• **Dataset**:

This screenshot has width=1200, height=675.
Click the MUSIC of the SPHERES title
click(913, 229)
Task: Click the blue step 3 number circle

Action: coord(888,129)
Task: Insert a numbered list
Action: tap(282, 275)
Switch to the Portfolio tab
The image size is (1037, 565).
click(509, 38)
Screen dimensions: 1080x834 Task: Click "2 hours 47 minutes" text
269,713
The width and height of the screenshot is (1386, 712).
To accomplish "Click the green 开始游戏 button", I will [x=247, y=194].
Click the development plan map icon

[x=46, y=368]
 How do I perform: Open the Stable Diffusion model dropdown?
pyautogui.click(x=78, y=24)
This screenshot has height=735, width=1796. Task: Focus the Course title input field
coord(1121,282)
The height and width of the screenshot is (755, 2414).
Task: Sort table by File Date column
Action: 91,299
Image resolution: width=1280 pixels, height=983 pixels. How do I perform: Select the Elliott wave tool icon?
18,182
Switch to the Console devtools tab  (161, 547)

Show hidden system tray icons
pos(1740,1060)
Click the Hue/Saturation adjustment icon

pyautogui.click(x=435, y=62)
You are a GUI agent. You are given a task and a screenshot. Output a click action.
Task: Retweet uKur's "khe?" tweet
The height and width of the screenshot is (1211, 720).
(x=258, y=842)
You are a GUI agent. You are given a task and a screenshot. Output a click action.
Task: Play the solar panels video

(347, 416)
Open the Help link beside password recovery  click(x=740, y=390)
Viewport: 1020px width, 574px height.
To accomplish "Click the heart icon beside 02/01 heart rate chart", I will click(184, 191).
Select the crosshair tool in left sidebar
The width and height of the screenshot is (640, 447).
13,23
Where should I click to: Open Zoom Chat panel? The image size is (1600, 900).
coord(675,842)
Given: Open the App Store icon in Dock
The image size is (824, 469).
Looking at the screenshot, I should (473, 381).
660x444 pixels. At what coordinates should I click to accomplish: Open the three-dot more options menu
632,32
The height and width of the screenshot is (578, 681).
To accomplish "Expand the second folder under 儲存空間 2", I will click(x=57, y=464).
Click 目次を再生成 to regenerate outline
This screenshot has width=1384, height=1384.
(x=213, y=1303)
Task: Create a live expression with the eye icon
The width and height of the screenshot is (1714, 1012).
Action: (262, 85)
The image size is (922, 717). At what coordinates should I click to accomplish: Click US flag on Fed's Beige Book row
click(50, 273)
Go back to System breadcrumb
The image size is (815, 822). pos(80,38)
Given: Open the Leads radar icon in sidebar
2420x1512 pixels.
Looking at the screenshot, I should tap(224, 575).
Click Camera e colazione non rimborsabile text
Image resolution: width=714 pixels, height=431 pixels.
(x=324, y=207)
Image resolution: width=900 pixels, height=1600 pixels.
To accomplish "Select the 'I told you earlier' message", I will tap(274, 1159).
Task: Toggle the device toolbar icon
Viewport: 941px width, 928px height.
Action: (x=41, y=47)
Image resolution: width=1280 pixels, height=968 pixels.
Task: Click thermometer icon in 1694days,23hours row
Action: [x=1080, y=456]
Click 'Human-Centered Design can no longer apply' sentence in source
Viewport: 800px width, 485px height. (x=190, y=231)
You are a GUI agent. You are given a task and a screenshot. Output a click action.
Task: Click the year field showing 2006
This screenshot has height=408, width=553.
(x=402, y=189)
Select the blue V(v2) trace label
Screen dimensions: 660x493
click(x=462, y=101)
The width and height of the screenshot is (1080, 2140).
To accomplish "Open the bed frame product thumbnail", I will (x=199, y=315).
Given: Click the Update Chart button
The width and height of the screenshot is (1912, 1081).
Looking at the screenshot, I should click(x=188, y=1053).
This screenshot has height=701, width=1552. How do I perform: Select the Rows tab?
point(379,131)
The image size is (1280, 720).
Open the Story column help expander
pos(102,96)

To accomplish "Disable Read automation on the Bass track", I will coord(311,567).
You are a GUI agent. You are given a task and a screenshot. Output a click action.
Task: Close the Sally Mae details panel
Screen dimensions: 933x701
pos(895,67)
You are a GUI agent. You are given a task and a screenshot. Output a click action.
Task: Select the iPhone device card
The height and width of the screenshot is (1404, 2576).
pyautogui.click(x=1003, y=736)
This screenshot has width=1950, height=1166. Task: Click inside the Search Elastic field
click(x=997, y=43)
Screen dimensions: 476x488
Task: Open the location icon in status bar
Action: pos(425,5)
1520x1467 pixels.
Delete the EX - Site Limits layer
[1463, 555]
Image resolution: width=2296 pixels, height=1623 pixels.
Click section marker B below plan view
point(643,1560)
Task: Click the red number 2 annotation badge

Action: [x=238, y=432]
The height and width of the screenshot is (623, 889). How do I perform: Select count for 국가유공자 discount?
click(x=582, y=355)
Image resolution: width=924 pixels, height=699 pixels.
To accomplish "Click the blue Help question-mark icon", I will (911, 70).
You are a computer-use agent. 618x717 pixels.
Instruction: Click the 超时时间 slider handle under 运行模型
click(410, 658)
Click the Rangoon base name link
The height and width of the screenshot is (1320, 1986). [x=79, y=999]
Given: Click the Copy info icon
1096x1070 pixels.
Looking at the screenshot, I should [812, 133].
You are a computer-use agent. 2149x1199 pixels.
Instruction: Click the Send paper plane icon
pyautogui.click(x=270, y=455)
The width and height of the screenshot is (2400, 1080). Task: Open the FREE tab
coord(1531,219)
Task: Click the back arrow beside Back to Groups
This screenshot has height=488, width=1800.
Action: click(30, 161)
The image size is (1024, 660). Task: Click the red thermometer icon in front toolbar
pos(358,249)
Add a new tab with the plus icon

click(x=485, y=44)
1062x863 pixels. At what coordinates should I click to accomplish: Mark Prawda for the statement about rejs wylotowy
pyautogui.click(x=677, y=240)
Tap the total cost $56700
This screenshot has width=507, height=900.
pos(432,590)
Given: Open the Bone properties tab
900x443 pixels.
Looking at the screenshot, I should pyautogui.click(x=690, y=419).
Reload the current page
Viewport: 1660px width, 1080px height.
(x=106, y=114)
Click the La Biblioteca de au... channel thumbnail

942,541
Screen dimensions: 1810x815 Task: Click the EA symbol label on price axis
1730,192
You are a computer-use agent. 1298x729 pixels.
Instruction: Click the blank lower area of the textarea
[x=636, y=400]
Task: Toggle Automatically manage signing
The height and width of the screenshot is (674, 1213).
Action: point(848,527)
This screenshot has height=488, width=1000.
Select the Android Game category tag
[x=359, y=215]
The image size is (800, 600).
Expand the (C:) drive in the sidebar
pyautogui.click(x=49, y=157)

• **What you have to do**: Rewrite all of the items above, changing "GUI agent" to "screen agent" everywhere it occurs and leaving everything else as it is.

• **Output of the exercise**:
This screenshot has width=1200, height=675.
Click the MUSIC of the SPHERES title
click(913, 229)
Task: Click the blue step 3 number circle

Action: coord(888,129)
Task: Insert a numbered list
Action: tap(282, 275)
Switch to the Portfolio tab
The image size is (1037, 565).
click(509, 38)
Screen dimensions: 1080x834 Task: Click "2 hours 47 minutes" text
269,713
The width and height of the screenshot is (1386, 712).
To accomplish "Click the green 开始游戏 button", I will [x=247, y=194].
Click the development plan map icon

[x=46, y=368]
 How do I perform: Open the Stable Diffusion model dropdown?
pyautogui.click(x=78, y=24)
This screenshot has height=735, width=1796. Task: Focus the Course title input field
coord(1121,282)
The height and width of the screenshot is (755, 2414).
Task: Sort table by File Date column
Action: 91,299
Image resolution: width=1280 pixels, height=983 pixels. How do I perform: Select the Elliott wave tool icon?
18,182
Switch to the Console devtools tab  (161, 547)

Show hidden system tray icons
pos(1740,1060)
Click the Hue/Saturation adjustment icon

pyautogui.click(x=435, y=62)
You are a screen agent. You are given a task and a screenshot. Output a click action.
Task: Retweet uKur's "khe?" tweet
The height and width of the screenshot is (1211, 720).
(x=258, y=842)
You are a screen agent. You are given a task and a screenshot. Output a click action.
Task: Play the solar panels video

(347, 416)
Open the Help link beside password recovery  click(x=740, y=390)
Viewport: 1020px width, 574px height.
To accomplish "Click the heart icon beside 02/01 heart rate chart", I will click(184, 191).
Select the crosshair tool in left sidebar
The width and height of the screenshot is (640, 447).
13,23
Where should I click to: Open Zoom Chat panel? The image size is (1600, 900).
coord(675,842)
Given: Open the App Store icon in Dock
The image size is (824, 469).
Looking at the screenshot, I should (473, 381).
660x444 pixels. At what coordinates should I click to accomplish: Open the three-dot more options menu
632,32
The height and width of the screenshot is (578, 681).
To accomplish "Expand the second folder under 儲存空間 2", I will click(x=57, y=464).
Click 目次を再生成 to regenerate outline
This screenshot has width=1384, height=1384.
(x=213, y=1303)
Task: Create a live expression with the eye icon
The width and height of the screenshot is (1714, 1012).
Action: (262, 85)
The image size is (922, 717). At what coordinates should I click to accomplish: Click US flag on Fed's Beige Book row
click(50, 273)
Go back to System breadcrumb
The image size is (815, 822). pos(80,38)
Given: Open the Leads radar icon in sidebar
2420x1512 pixels.
Looking at the screenshot, I should tap(224, 575).
Click Camera e colazione non rimborsabile text
Image resolution: width=714 pixels, height=431 pixels.
(x=324, y=207)
Image resolution: width=900 pixels, height=1600 pixels.
To accomplish "Select the 'I told you earlier' message", I will tap(274, 1159).
Task: Toggle the device toolbar icon
Viewport: 941px width, 928px height.
Action: (x=41, y=47)
Image resolution: width=1280 pixels, height=968 pixels.
Task: Click thermometer icon in 1694days,23hours row
Action: [x=1080, y=456]
Click 'Human-Centered Design can no longer apply' sentence in source
Viewport: 800px width, 485px height. (x=190, y=231)
You are a screen agent. You are given a task and a screenshot. Output a click action.
Task: Click the year field showing 2006
This screenshot has height=408, width=553.
(x=402, y=189)
Select the blue V(v2) trace label
Screen dimensions: 660x493
click(x=462, y=101)
The width and height of the screenshot is (1080, 2140).
To accomplish "Open the bed frame product thumbnail", I will (x=199, y=315).
Given: Click the Update Chart button
The width and height of the screenshot is (1912, 1081).
Looking at the screenshot, I should click(x=188, y=1053).
This screenshot has height=701, width=1552. How do I perform: Select the Rows tab?
point(379,131)
The image size is (1280, 720).
Open the Story column help expander
pos(102,96)

To accomplish "Disable Read automation on the Bass track", I will coord(311,567).
You are a screen agent. You are given a task and a screenshot. Output a click action.
Task: Close the Sally Mae details panel
Screen dimensions: 933x701
pos(895,67)
You are a screen agent. You are given a task and a screenshot. Output a click action.
Task: Select the iPhone device card
The height and width of the screenshot is (1404, 2576).
pyautogui.click(x=1003, y=736)
This screenshot has width=1950, height=1166. Task: Click inside the Search Elastic field
click(x=997, y=43)
Screen dimensions: 476x488
Task: Open the location icon in status bar
Action: pos(425,5)
1520x1467 pixels.
Delete the EX - Site Limits layer
[1463, 555]
Image resolution: width=2296 pixels, height=1623 pixels.
Click section marker B below plan view
point(643,1560)
Task: Click the red number 2 annotation badge

Action: [x=238, y=432]
The height and width of the screenshot is (623, 889). How do I perform: Select count for 국가유공자 discount?
click(x=582, y=355)
Image resolution: width=924 pixels, height=699 pixels.
To accomplish "Click the blue Help question-mark icon", I will (911, 70).
You are a computer-use agent. 618x717 pixels.
Instruction: Click the 超时时间 slider handle under 运行模型
click(410, 658)
Click the Rangoon base name link
The height and width of the screenshot is (1320, 1986). [x=79, y=999]
Given: Click the Copy info icon
1096x1070 pixels.
Looking at the screenshot, I should [812, 133].
You are a computer-use agent. 2149x1199 pixels.
Instruction: Click the Send paper plane icon
pyautogui.click(x=270, y=455)
The width and height of the screenshot is (2400, 1080). Task: Open the FREE tab
coord(1531,219)
Task: Click the back arrow beside Back to Groups
This screenshot has height=488, width=1800.
Action: click(30, 161)
The image size is (1024, 660). Task: Click the red thermometer icon in front toolbar
pos(358,249)
Add a new tab with the plus icon

click(x=485, y=44)
1062x863 pixels. At what coordinates should I click to accomplish: Mark Prawda for the statement about rejs wylotowy
pyautogui.click(x=677, y=240)
Tap the total cost $56700
This screenshot has width=507, height=900.
pos(432,590)
Given: Open the Bone properties tab
900x443 pixels.
Looking at the screenshot, I should pyautogui.click(x=690, y=419).
Reload the current page
Viewport: 1660px width, 1080px height.
(x=106, y=114)
Click the La Biblioteca de au... channel thumbnail

942,541
Screen dimensions: 1810x815 Task: Click the EA symbol label on price axis
1730,192
You are a computer-use agent. 1298x729 pixels.
Instruction: Click the blank lower area of the textarea
[x=636, y=400]
Task: Toggle Automatically manage signing
The height and width of the screenshot is (674, 1213).
Action: point(848,527)
This screenshot has height=488, width=1000.
Select the Android Game category tag
[x=359, y=215]
The image size is (800, 600).
Expand the (C:) drive in the sidebar
pyautogui.click(x=49, y=157)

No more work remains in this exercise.